You can run the commands listed below and specify -pl :sub-project to target a specific sub-project, scan results will be published only for the specified sub-project. If you do not include the parameter, scan results will be published for all artifacts generated across all sub-projects.

CODELOGIC-DISPLAY

mvn com.codelogic.agent.java:jcape-maven-plugin:21.21.1:codelogic-display

This goal will locally scan an artifact and display the resulting nodes and relationships in the terminal without publishing them to a remote server.

CODELOGIC-SCAN

mvn com.codelogic.agent.java:jcape-maven-plugin:21.21.1:codelogic-scan

This goal will locally scan an artifact and publish the resulting nodes and relationships to the configured CodeLogic Server.

Integration with Project pom.xml (Optional)

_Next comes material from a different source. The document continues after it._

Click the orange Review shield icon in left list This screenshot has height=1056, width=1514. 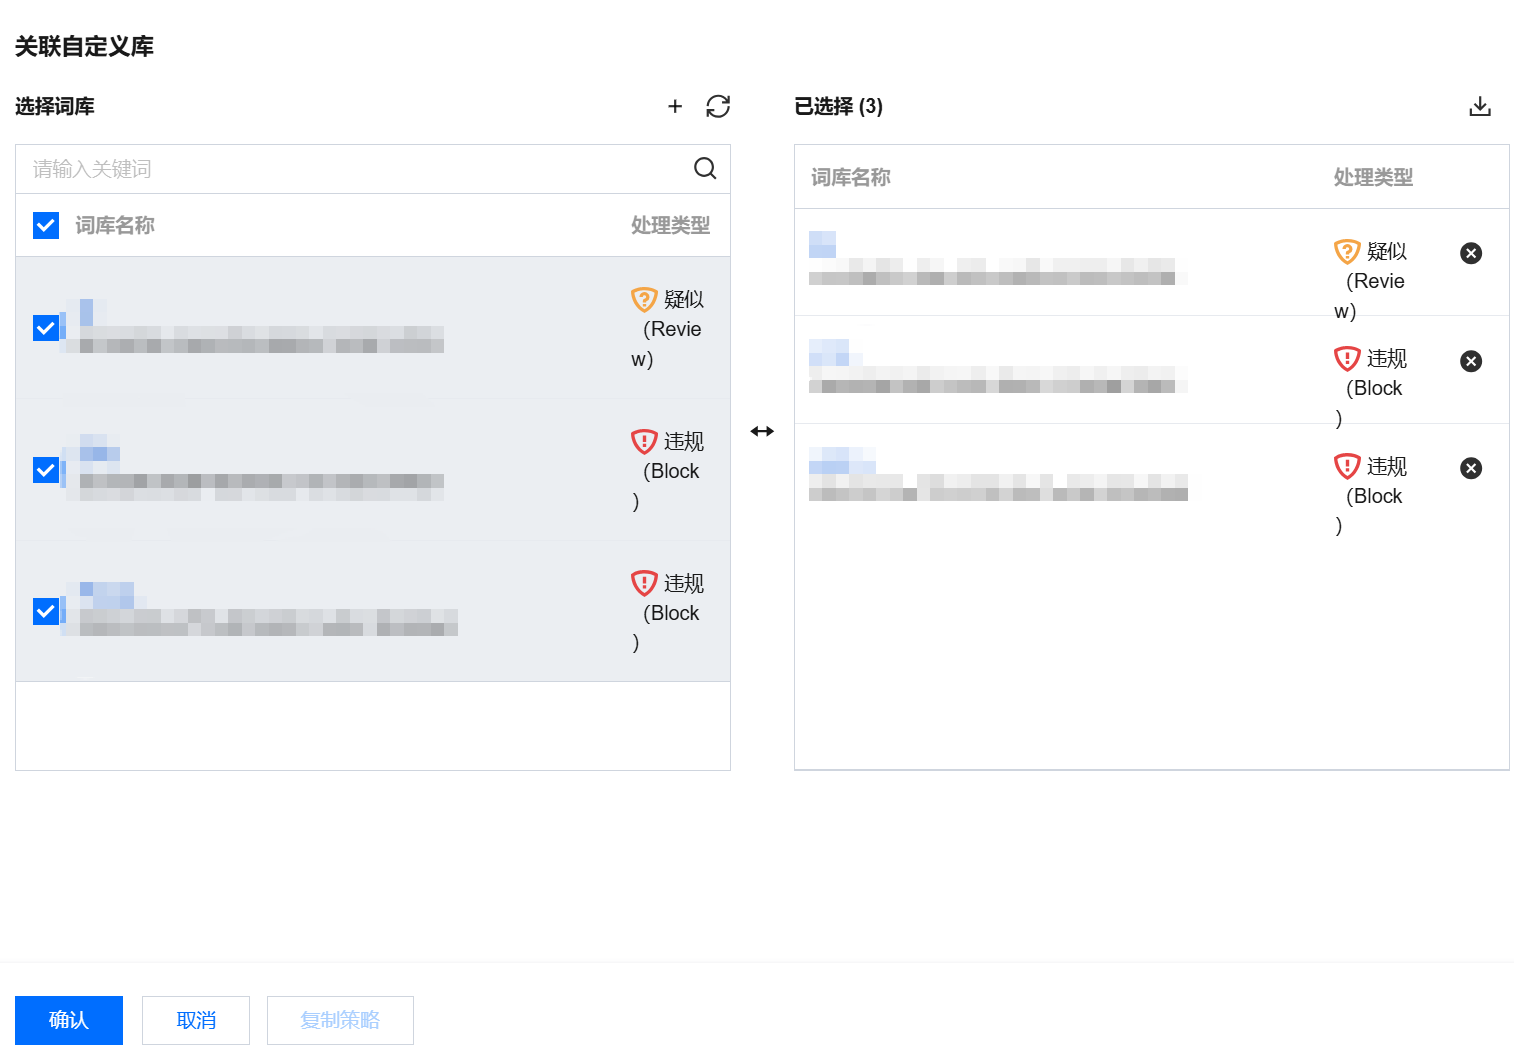tap(644, 299)
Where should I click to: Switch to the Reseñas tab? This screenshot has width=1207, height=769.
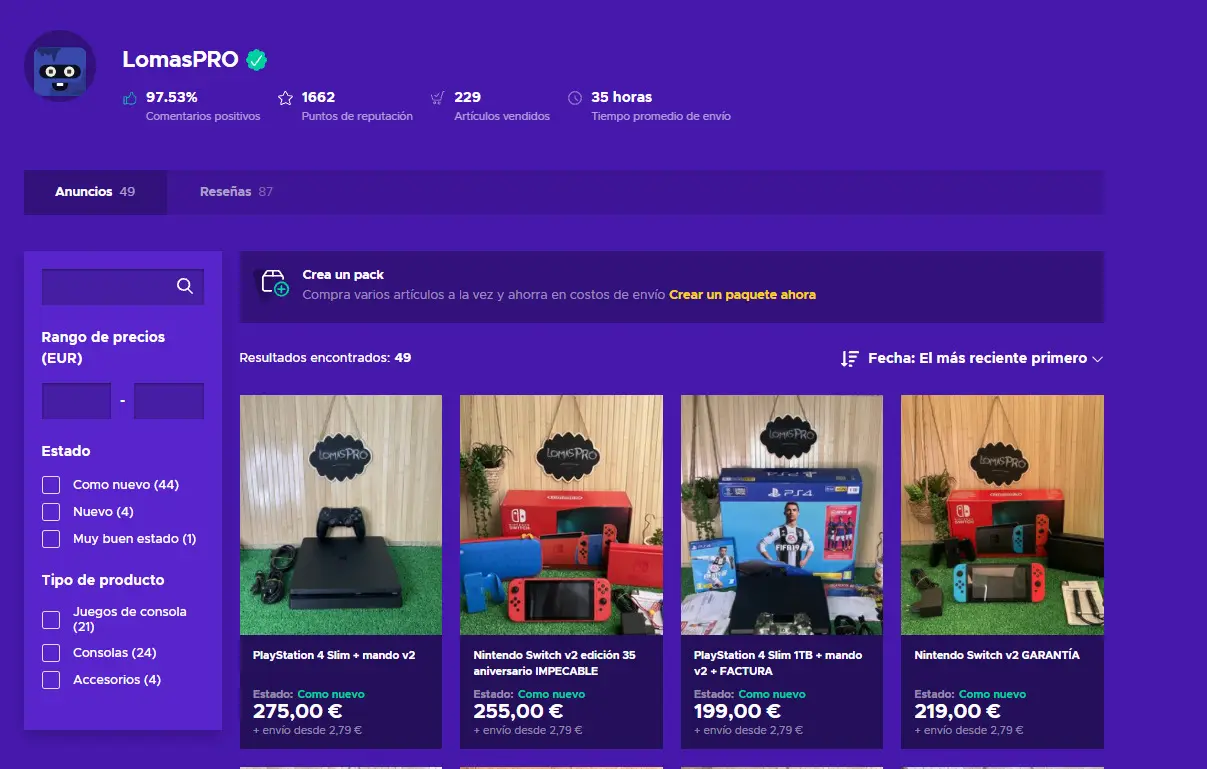[x=237, y=192]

The CodeLogic Plug-in can be directly integrated with your build script in a pom.xml file.

<build>
    <plugins>
        <plugin>
            <groupId>com.codelogic.agent.java</groupId>
            <artifactId>jcape-maven-plugin</artifactId>
            <version>21.21.1</version>
            <executions>
                <execution>
                    <id>codelogic-scan</id>
                    <phase>install</phase>
                    <goals>
                        <goal>codelogic-scan</goal>
                    </goals>
                </execution>
            </executions>
            <configuration>
                <codelogic.batchSize>1000</codelogic.batchSize>
                <codelogic.methodInvokesScanningEnabled>true</codelogic.methodInvokesScanningEnabled>
                <codelogic.methodInvokesScanningPackageIncludeList>org.,net.</codelogic.methodInvokesScanningPackageIncludeList>
                <codelogic.applicationGroups>jCape</codelogic.applicationGroups>
            </configuration>
        </plugin>
    </plugins>
</build>

Run the Plug-in with Docker (Optional)

Example command:

docker run --rm                                                   \
    -i -t                                                         \
    --workdir /tmp/app/                                           \
    --volume ~/.m2/:/tmp/.m2/                                     \
    --user `id -u`:`id -g`                                        \
    --volume /path/to/the/archives/you/want/to/scan/:/tmp/app/    \
    -e MAVEN_CONFIG=/tmp/.m2                                      \
    maven:3.6.3-jdk-11                                            \
    sh -c 'mvn -s settings-override.xml com.codelogic.agent       \
        java:jcape-maven-plugin:$CODELOGIC_VERSION:codelogic-scan \
        -Dmaven.repo.local=/tmp/.m2/repository/ -Duser.home=/tmp'

Note

Replace $CODELOGIC_VERSION with your CodeLogic Server version number (for example, 21.21.1). The line would be:

sh -c 'mvn -s settings-override.xml com.codelogic.agent.java:jcape-maven-plugin:21.21.1:codelogic-scan'

Scan results are sent to the CodeLogic server for processing.